=== PASSAGE TO READ ===
Archive for the ‘kiltish’ Category

things i can see some americans not being into about scotland

Sunday, March 16th, 2008

1. water pressure — there is no water pressure. some americans really love high-pressure shower violence when they come home from their runs/rides. i am one of those americans.

2. eco-laundry space saving washer/dryers — i thought i was going to love this little washing machine contraption; it’s one unit; it fits under the kitchen counter; everyone has one; it. takes. forever. the obvious downside is that you can’t wash one load while the other load is drying. you might be asking yourself why i have so much laundry. i don’t, in american terms. but euro eco-laundry contraption (which is both handsome and high-tech) only takes 10lbs of laundry to wash at a time and then 5lbs of laundry to dry. at home, some americans do one load of laundry every two weeks and it takes an hour and a half. i’ll be doing two loads of laundry today and it will take four hours. i can imagine that some americans wouldn’t like this. me? i don’t care — my knee is busted and i have work to do.

3. the hours — things are closed on sundays, which i think is incredibly civilized (if somewhat christian), but i can see some americans getting crabby about the inconvenience.

4. the prices — i can imagine that some americans would have some form of sticker-shock when they see that everything costs double here. me? i’m keeping my receipts and expensing all my food to amzn. organic fruits and veggies are about the same price here as they are in the co-op (which is kind of expensive). i hope that accounts payable understands the weak dollar and accepts my expense report. i am cautiously optimistic.

the knee

Saturday, March 15th, 2008

after years of running i finally have my first knee problem, which has been painful and frustrating in equal parts. it doesn’t bother me when i ride or walk, but when i run it becomes completely debilitating after maybe two miles. it’s been like that for about a month. i suppose i’ll have to find a sports doc when i get home.

=== COLLECTED DATA ===

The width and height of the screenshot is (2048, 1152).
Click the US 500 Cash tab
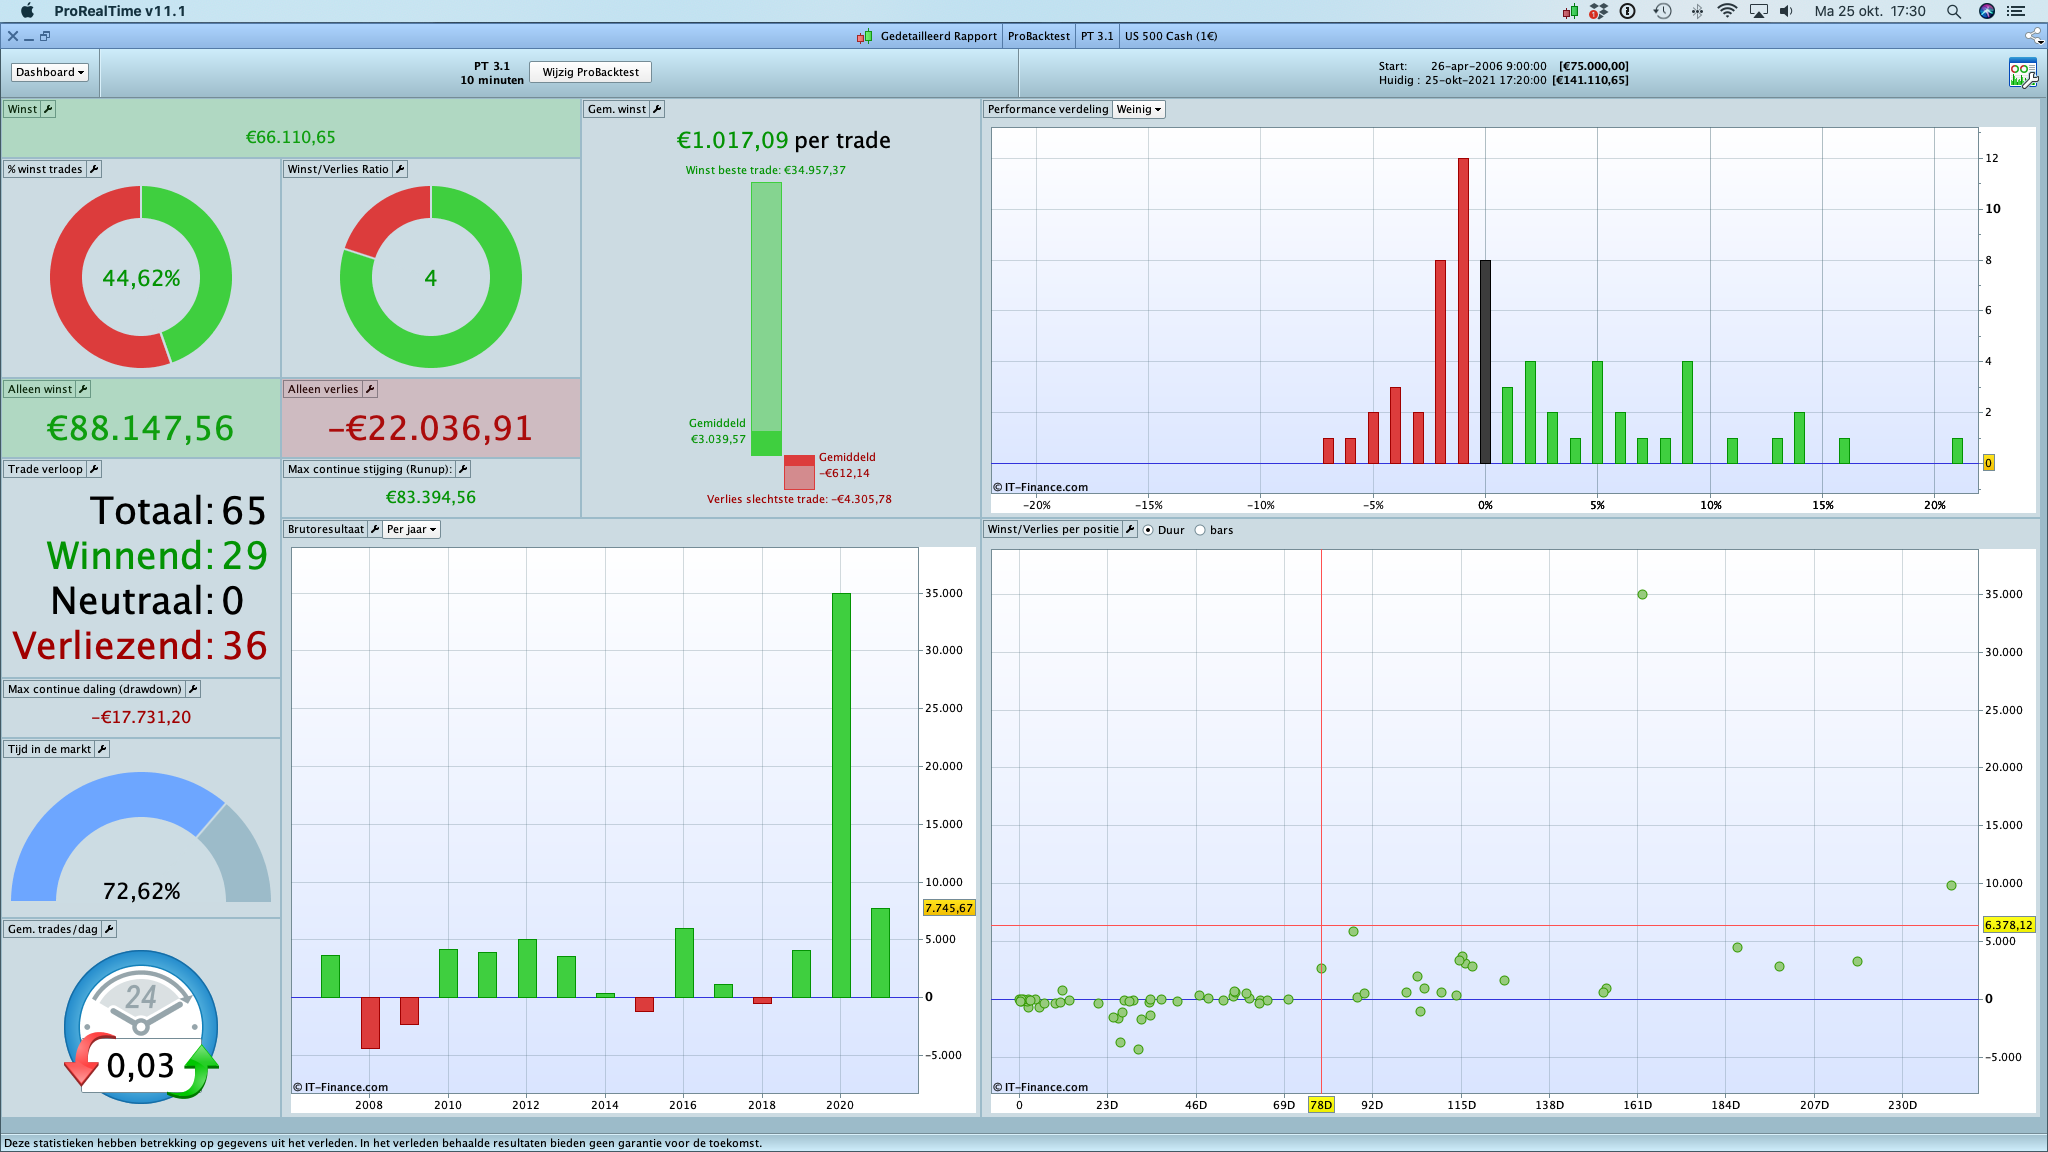[1170, 36]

=== WHAT YOU ARE ASKED TO DO ===
Please retype the passage from the blog post about Scotland, starting at "3. the hours" and ending at "about the inconvenience.".

=== RESULT BELOW ===
3. the hours — things are closed on sundays, which i think is incredibly civilized (if somewhat christian), but i can see some americans getting crabby about the inconvenience.